To begin, many turtle species and all sea turtles spend most of their time in the water. In fact, they only leave it to lay their eggs on land and occasionally to bask in the sun. Thus, many species of turtles have webbed feet and their sea turtle cousins have flippers. Terrapins, on the other hand, and some species of turtles spend more time on land. These species live in more brackish, swampy environments. Tortoises, on the other hand, are different from their water-loving cousins in that they live totally on land and do not have webbed feet.1
This post will cover turtle, terrapin, and sea turtle symbolism, and I’ll write a separate post on the tortoise soon.
What does a turtle symbolize?
- Perseverance and Steadfastness
- Home and Retreat
Detailed Turtle and Sea Turtle Symbols and Meanings
“The turtle’s teachings are so beautiful. So very special. It teaches us that everything you are, everything you need, and everything you bring to the world is inside you, not external, and you carry it with you, and are not limited to a place, space, or time.”
– Eileen Anglin
Turtle Symbolism: Longevity
Turtles have been on the Earth for 220 million years. In addition, they have long lifespans.
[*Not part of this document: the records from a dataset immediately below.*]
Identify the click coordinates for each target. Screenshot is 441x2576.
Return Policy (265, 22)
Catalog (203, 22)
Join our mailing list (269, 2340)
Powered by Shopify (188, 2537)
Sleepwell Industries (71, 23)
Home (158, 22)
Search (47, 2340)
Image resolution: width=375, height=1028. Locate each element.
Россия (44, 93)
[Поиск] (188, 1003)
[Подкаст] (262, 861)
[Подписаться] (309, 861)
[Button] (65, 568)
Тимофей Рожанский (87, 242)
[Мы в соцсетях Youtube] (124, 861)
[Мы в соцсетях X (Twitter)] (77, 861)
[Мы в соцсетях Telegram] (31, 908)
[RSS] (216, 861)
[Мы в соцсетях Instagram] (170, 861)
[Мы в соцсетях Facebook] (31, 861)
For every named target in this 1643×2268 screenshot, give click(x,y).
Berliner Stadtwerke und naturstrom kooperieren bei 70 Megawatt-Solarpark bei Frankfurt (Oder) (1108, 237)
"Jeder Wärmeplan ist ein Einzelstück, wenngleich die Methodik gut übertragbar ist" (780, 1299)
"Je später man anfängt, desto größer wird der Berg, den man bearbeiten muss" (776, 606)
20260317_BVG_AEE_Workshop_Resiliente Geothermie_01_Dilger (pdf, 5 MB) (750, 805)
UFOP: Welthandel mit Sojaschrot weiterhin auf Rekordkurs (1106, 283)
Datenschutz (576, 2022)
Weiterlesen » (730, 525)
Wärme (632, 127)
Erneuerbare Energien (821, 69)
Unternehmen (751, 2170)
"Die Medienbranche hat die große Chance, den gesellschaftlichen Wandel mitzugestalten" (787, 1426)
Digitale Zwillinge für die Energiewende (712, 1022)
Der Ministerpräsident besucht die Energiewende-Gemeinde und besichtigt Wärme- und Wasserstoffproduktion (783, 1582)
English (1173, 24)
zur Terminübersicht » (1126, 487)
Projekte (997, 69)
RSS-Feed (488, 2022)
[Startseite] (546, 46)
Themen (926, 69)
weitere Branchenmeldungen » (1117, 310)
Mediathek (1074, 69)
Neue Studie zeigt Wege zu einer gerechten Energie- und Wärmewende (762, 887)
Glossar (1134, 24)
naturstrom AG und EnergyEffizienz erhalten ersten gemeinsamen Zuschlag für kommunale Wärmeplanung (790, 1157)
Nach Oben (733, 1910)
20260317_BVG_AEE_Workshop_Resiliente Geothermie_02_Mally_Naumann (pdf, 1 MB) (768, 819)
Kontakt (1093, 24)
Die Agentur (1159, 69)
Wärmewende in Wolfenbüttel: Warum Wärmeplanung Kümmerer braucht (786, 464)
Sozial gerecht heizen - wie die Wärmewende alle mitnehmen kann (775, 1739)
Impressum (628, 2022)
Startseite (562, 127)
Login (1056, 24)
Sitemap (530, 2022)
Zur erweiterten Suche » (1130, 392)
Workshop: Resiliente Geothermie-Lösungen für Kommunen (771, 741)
Land turtles can live to 40 years old, while sea turtles can live into their 80s.
The Story of Atu
My family has a mud turtle (genus Kinosternon) named Atu who is 28 years old. A friend of mine found her on the street in San Francisco. She was young and sickly. When my friend went on a trip, she left the little turtle with me.
Atu seemed to improve under my care, so Katie gave her to me. Atu lived happily in an aquarium for a number of years when I live on the houseboats in Sausalito, California.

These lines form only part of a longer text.